━━━━━ Data for processing ━━━━━

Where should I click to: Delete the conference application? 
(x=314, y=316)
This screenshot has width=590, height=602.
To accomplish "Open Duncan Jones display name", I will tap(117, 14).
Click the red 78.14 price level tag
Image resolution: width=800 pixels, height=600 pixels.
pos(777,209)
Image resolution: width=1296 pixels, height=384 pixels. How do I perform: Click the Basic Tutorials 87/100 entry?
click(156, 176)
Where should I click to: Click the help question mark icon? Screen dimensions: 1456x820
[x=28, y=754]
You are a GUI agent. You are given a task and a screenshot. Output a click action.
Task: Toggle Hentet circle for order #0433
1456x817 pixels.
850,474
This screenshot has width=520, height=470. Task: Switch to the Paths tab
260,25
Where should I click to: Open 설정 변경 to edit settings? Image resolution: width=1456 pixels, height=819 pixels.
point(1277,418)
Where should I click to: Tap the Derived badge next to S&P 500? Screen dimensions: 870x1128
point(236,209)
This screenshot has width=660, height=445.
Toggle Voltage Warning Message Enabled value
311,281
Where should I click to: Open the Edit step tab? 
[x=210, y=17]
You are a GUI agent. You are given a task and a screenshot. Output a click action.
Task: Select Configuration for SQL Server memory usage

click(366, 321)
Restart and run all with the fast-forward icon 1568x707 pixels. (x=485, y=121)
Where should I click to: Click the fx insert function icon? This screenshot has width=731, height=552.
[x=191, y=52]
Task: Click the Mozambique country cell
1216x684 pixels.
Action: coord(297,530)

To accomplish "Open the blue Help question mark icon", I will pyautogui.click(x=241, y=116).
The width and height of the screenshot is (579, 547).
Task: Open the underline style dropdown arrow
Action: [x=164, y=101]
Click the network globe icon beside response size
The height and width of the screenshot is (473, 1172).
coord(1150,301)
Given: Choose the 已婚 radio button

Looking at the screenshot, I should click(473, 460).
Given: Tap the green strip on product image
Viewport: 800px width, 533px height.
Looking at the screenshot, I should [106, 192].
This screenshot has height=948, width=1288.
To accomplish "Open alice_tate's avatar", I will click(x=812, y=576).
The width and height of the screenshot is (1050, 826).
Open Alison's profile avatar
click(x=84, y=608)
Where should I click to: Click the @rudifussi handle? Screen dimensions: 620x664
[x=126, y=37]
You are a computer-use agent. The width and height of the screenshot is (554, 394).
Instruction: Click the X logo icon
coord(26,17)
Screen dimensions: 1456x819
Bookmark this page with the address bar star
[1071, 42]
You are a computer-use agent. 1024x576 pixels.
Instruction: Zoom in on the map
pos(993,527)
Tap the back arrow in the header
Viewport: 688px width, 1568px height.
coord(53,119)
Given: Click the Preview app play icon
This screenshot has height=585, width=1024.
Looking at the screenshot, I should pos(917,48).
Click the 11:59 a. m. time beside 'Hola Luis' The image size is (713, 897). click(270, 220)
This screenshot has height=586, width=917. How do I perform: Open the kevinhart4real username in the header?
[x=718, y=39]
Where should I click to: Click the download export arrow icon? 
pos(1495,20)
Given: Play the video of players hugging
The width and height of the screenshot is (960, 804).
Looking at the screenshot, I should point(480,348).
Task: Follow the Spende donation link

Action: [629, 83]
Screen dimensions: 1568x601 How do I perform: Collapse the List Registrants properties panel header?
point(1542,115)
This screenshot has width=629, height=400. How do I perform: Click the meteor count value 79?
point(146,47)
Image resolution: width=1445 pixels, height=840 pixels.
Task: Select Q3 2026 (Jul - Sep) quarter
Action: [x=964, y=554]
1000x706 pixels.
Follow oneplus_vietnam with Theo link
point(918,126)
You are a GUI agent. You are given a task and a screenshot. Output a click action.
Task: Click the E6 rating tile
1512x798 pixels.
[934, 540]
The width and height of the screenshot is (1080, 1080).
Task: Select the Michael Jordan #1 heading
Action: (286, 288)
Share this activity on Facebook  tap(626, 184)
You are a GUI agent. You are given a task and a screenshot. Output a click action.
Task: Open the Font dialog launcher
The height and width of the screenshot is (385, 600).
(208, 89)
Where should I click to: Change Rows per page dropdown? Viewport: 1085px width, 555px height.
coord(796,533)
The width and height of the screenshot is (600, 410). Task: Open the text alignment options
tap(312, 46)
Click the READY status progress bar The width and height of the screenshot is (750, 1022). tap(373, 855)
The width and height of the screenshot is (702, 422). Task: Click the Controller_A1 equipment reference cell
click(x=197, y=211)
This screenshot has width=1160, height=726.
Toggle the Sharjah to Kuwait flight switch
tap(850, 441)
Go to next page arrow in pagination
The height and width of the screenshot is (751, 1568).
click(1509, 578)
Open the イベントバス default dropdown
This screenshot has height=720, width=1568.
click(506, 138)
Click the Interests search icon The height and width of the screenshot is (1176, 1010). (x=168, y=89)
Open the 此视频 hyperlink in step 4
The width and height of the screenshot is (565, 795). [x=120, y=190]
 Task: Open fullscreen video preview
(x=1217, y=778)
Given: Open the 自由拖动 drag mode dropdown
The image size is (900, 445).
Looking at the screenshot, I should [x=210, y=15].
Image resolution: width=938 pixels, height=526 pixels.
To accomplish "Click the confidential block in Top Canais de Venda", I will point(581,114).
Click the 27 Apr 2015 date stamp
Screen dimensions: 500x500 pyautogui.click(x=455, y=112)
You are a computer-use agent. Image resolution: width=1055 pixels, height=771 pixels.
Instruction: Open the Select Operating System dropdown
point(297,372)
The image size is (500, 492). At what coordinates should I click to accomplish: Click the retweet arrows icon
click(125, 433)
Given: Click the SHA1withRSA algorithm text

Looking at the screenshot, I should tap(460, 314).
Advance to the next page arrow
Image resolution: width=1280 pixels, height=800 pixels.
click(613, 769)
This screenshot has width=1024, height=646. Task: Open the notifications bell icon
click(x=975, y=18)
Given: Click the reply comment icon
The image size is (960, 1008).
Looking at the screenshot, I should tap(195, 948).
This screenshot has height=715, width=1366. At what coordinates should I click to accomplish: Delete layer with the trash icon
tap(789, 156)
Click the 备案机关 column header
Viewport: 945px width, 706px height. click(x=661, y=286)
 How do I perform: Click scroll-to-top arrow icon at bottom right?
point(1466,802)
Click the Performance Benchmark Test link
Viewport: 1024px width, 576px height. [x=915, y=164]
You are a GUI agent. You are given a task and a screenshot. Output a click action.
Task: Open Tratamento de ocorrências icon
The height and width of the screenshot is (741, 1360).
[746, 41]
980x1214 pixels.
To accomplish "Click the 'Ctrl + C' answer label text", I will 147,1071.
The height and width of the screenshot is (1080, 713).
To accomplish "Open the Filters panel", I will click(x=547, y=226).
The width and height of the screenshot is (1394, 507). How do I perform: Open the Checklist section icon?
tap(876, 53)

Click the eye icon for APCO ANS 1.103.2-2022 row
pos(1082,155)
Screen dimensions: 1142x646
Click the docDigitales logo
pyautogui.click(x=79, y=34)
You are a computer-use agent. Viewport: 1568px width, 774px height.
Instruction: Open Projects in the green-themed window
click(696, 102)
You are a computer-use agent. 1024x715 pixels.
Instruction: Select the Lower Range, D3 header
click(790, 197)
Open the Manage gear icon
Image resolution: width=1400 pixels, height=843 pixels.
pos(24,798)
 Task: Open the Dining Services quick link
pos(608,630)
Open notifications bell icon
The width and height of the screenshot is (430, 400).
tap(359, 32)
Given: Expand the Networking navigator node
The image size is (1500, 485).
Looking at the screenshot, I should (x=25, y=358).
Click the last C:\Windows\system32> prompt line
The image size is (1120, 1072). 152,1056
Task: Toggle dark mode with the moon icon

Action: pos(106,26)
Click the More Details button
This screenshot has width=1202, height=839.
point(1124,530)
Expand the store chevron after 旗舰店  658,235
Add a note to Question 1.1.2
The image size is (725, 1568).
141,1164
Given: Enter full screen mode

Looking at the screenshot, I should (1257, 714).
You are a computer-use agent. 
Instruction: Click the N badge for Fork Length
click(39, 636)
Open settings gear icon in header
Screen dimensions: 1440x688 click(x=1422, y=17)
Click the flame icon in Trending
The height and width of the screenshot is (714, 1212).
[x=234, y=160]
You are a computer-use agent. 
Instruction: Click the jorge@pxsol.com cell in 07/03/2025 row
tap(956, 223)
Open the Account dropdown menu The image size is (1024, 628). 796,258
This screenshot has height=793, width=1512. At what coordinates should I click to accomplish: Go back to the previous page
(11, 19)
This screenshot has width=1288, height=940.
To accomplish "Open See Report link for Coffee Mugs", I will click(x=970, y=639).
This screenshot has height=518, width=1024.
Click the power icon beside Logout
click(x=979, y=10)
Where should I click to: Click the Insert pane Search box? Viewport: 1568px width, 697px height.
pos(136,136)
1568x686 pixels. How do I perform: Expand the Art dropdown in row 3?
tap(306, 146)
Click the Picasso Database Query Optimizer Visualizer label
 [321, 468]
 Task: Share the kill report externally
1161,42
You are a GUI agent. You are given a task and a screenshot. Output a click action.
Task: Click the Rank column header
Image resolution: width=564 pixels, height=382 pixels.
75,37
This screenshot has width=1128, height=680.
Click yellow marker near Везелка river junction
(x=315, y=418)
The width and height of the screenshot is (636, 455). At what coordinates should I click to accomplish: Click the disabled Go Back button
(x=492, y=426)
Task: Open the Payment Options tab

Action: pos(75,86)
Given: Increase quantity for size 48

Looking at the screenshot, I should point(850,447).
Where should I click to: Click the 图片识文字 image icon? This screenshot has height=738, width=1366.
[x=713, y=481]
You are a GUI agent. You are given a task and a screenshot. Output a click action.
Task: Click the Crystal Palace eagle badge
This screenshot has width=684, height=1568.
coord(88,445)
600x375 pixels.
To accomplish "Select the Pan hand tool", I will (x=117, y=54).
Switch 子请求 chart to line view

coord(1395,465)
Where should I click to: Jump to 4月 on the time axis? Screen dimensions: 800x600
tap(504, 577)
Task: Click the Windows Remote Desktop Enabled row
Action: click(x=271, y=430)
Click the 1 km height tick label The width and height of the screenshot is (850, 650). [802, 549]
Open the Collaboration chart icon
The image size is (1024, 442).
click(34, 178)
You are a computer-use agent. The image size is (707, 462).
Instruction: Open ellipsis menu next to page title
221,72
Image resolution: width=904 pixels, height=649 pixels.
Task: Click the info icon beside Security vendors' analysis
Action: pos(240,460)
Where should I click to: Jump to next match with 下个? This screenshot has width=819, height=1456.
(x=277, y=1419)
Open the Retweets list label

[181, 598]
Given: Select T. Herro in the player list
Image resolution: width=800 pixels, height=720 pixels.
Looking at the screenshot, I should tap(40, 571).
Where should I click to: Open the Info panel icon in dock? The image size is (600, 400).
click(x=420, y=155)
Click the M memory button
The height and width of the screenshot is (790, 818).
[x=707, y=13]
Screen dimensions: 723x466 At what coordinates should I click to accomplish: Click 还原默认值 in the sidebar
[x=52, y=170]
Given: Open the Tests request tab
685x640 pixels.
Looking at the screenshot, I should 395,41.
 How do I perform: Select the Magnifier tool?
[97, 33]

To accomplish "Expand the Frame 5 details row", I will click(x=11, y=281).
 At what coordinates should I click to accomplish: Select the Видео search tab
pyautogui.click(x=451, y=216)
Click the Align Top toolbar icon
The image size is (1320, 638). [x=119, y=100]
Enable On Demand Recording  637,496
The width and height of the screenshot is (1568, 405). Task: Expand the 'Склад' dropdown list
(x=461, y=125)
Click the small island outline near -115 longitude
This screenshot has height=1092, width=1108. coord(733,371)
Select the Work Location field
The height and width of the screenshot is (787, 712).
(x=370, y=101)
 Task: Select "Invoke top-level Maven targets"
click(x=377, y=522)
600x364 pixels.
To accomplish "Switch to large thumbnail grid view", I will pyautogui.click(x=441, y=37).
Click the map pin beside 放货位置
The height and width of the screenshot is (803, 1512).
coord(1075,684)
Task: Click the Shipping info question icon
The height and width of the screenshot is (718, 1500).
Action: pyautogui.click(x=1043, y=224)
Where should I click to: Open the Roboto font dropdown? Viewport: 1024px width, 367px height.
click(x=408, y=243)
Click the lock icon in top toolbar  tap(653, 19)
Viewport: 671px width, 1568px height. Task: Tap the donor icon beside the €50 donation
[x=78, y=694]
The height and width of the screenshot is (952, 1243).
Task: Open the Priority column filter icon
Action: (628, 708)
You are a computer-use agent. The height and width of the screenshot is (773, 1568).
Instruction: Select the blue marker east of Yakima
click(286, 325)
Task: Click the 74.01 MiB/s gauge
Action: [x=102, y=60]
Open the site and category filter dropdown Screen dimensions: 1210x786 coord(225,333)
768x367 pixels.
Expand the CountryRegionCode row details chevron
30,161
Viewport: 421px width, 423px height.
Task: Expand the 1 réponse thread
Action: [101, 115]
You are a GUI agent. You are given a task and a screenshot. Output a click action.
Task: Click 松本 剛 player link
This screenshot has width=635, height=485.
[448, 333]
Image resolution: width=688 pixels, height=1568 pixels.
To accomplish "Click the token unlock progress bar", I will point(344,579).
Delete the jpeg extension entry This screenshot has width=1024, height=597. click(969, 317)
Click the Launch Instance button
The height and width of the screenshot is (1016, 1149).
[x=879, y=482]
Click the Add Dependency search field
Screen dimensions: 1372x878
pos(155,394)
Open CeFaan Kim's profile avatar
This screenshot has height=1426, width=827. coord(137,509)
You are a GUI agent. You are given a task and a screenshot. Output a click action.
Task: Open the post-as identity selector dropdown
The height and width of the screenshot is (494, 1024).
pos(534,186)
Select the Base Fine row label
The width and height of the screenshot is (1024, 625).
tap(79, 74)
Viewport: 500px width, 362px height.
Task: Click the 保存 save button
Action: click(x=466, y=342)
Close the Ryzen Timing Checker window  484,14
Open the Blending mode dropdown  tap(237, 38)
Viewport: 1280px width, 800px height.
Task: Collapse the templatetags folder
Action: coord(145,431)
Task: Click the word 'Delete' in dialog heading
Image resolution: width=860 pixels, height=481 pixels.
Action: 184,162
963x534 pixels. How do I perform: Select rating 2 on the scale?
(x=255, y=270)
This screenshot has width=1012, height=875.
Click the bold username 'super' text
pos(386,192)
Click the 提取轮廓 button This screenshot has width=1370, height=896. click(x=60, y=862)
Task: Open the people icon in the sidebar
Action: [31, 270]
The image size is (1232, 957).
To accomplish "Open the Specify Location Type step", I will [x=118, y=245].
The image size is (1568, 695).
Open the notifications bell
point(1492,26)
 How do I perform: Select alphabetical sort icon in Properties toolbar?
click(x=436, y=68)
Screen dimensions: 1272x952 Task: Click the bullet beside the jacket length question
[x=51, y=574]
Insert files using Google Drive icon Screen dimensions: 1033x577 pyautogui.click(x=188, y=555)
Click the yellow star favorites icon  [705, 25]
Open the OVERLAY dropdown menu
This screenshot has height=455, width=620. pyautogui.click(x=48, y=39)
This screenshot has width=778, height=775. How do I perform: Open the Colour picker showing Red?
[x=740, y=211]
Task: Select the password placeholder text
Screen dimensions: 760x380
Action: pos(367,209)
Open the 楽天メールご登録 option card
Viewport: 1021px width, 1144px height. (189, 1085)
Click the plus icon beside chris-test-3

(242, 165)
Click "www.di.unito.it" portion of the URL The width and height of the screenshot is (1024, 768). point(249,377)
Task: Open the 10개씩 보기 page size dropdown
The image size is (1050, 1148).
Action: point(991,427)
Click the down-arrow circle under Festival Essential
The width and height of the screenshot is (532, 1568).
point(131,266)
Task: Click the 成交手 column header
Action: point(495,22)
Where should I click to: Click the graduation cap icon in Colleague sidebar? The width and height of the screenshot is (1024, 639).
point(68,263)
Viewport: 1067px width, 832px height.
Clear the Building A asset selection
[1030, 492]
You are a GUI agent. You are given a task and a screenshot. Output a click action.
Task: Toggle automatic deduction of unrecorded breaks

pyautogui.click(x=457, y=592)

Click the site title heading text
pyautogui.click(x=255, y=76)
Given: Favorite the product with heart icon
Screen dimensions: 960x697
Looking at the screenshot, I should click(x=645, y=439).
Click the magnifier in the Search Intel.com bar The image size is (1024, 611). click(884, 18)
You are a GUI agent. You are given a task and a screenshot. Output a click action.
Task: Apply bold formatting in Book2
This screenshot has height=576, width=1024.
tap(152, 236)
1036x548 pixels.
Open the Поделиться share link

━━━━━

The answer is a number alone: how many lines of the data contain the string "progress"?

▶ [Task response]
2